And another entry into that group has finally arrived in theaters, and while it’s possibly the smallest of all these films, it’s definitely one to keep a keen eye on, as it expands out of this weekend’s New York premiere.
Entitled The Happy House, the film is a new thriller of sorts, focusing on a seemingly troubled romantic pair as they head to the countryside for a vacation with the plan being that they’ll find the spark once again. However, what they find instead is a bed and breakfast full of a bizarre mother-son duo, a scientist on the hunt for a previously thought extinct butterfly and possibly something far more dangerous. With an oddly bleak visual palette, The Happy House is a slight thriller with very little on its mind in the way of anything remotely thematically interesting, but what it does have is a solid sense of humor, and style to boot.

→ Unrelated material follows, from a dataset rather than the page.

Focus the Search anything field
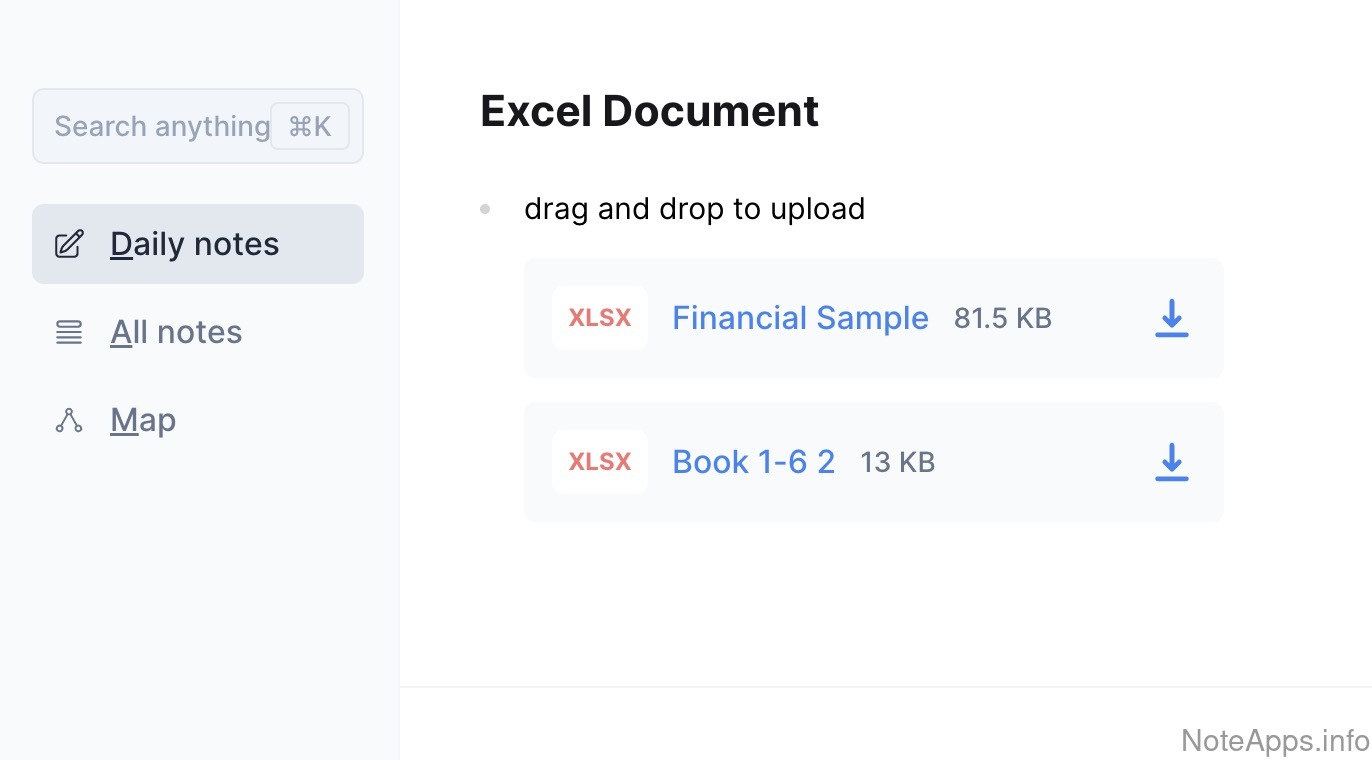 coord(160,126)
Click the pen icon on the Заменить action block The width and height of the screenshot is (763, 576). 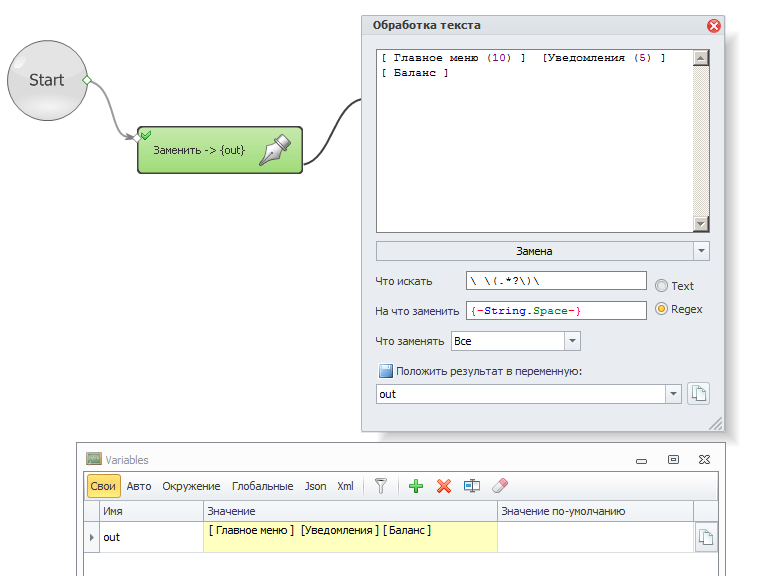coord(274,150)
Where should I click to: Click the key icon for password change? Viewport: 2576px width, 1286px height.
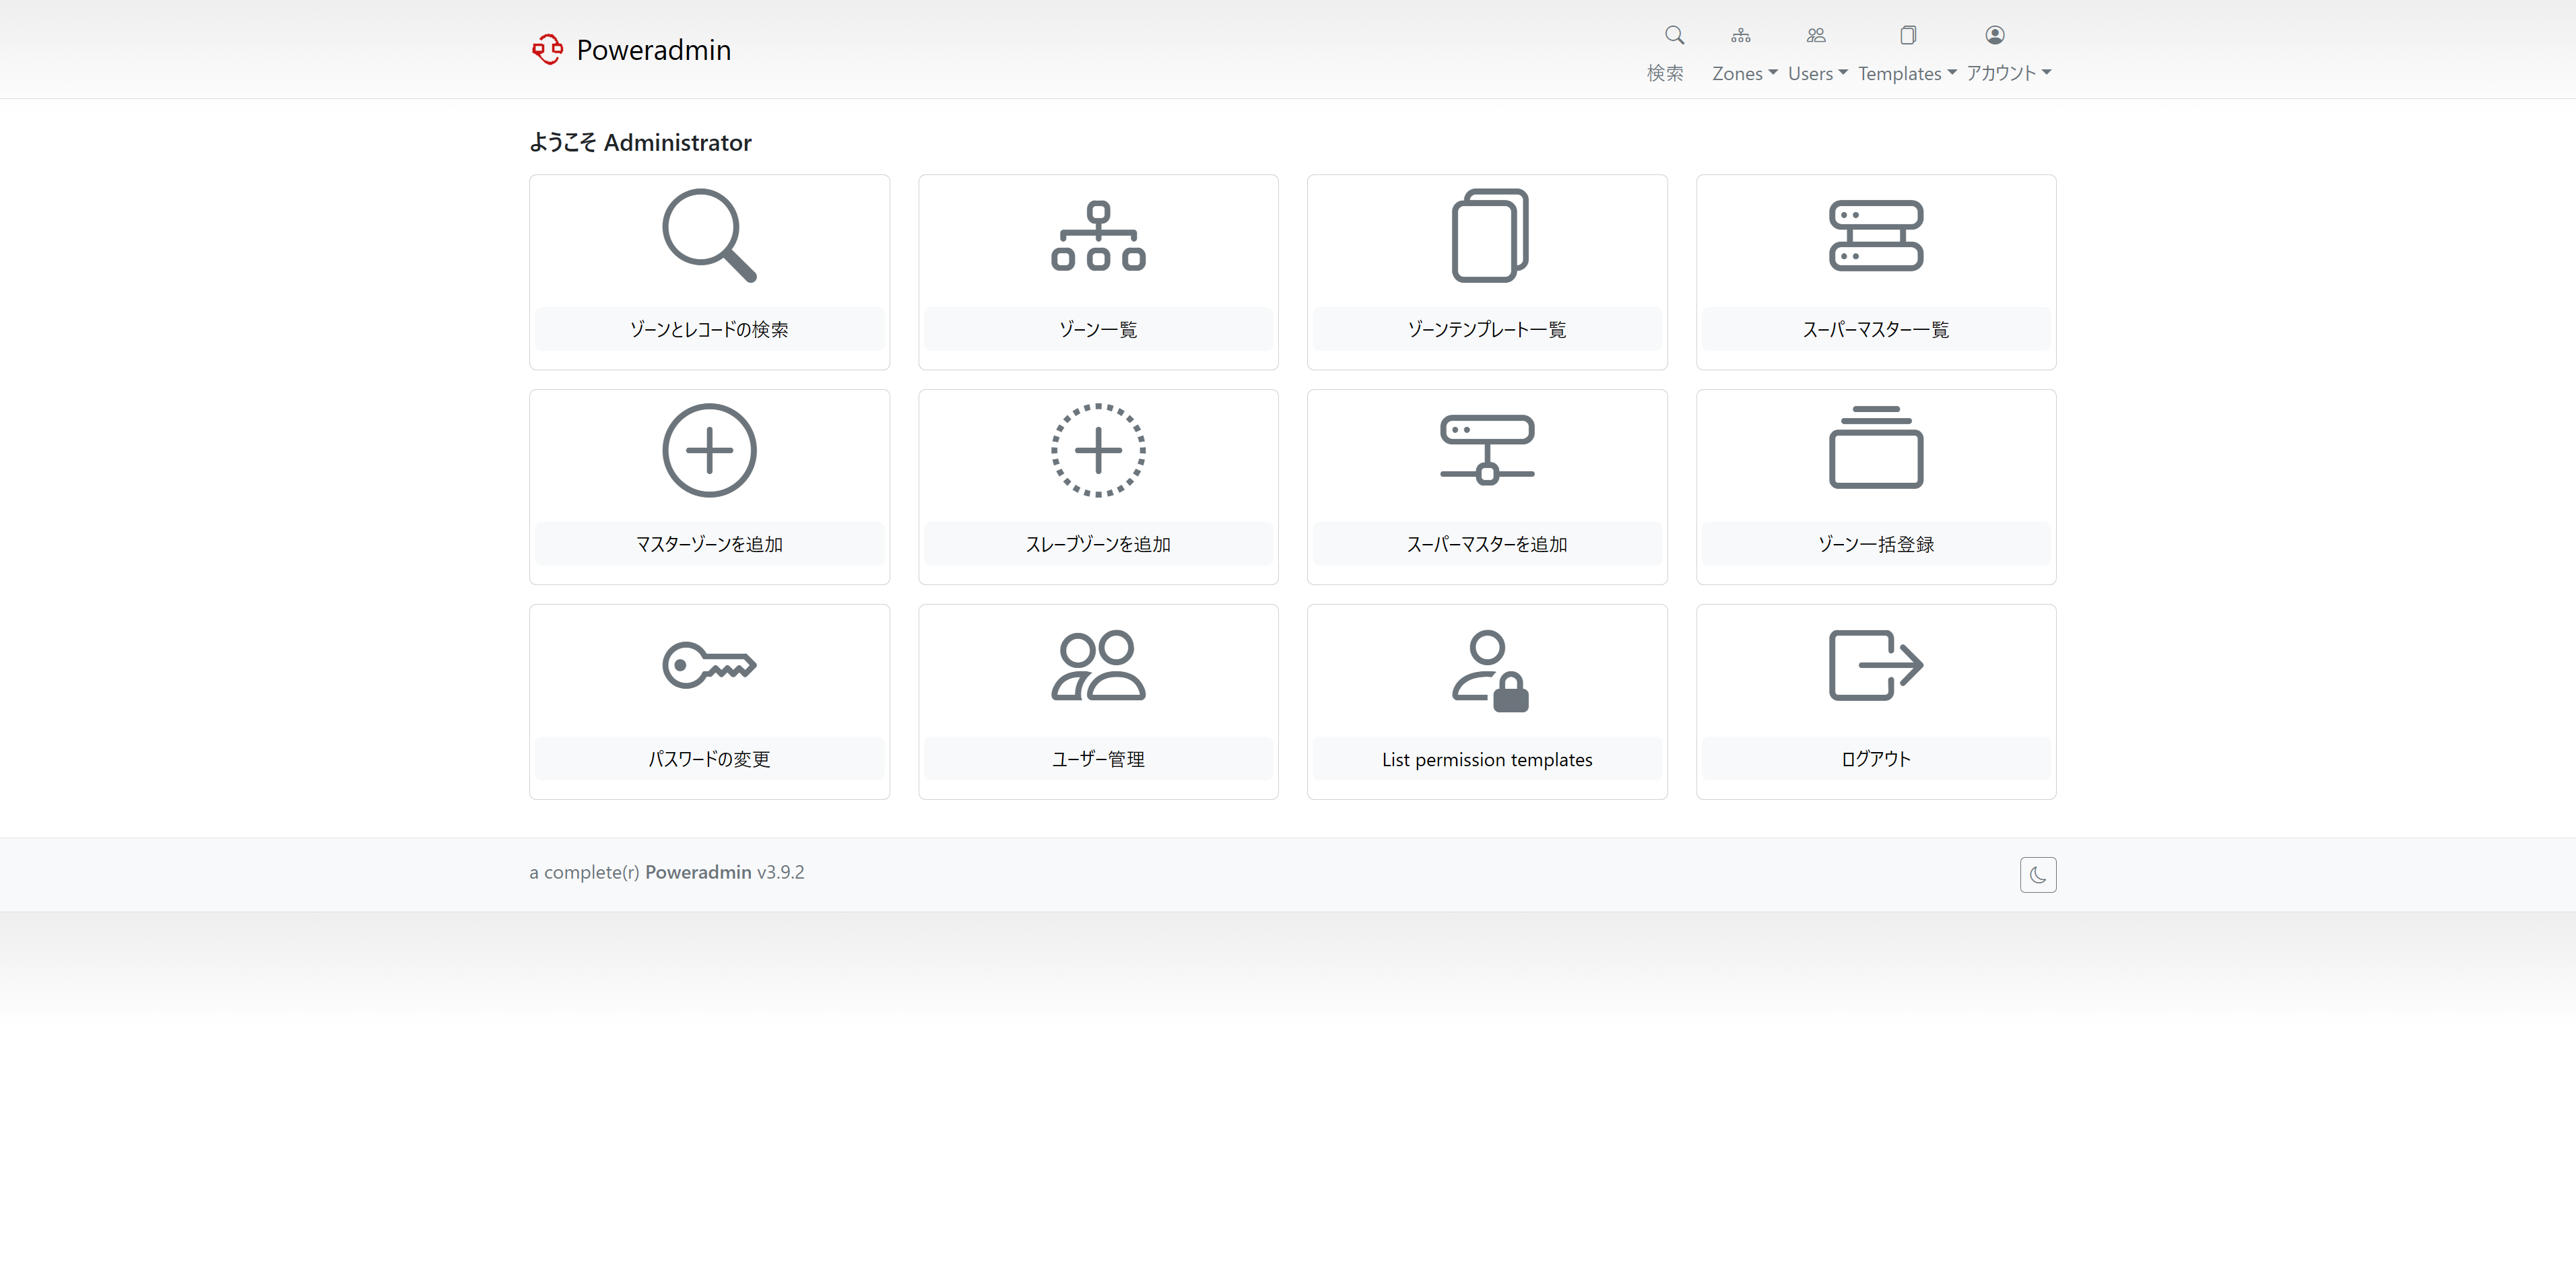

From writer/director D.W. Young, this mark’s the filmmaker’s feature film debut, and it’s quite a debut. With a taut script that blends terror and comedy with a rather shockingly assured hand, Young crafts a small, but excitingly tense, thriller that becomes less a tale about lovers on the outs than it is a “what if?” type cinematic questionnaire. When a detail about the surrounding area is revealed, the film shifts from a romantic comedy revolving around a couple in their nightmare bed and breakfast into a truly solid thriller, all due to Young’s assured sense of style and tone. The film’s cinematography is muted, almost to a fault, relying on grey and blue hues to really add a sense of dread to an otherwise comedic thriller.
Also, the performances here are almost uniformly noteworthy. Khan Baykal and Aya Cash star as the two long-time lovers, and their chemistry is both believable, and truly adds depth to an otherwise surface-level thriller. Marceline Hugot plays the bed and breakfast owner Hildie, and while much of the film’s early tension comes from her and her son Skip (Mike Houston) and their archaic house rules, they ultimately become the catalyst for some of the film’s best sequences. Toss in Oliver Henzler as the scientist Hverven, and you’ve got a cast that breaks expectations across the board.
However, the film is not without flaw. Immensely slight in every possible way, the film is a solid and tense thriller that has very little ability to sit with the viewer for anytime after the screening. Lacking any real weight emotionally or thematically, The Happy House is a solid visual piece and features good performances, but doesn’t carry with it any sort of deep impact that will leave the viewer either on the edge of their seat during, or wanting to talk about the feature on the way out. A one note picture visually, the aesthetic will be a tough one to truly fall for if darker pictures aren’t one’s cup of tea, and clocking in at just around 80 minutes, the film is as breezy as any you’ll find.
Overall, while it’s ultimately a slight and forgettable thriller, The Happy House is chock full of interesting performances and, for those who go along for the ride visually (like this writer most certainly did), this will be a really great and perfectly toned thriller comedy that most people haven’t heard of. However, everyone should most certainly give this film a shot as it will be right up any genre-hounds alley.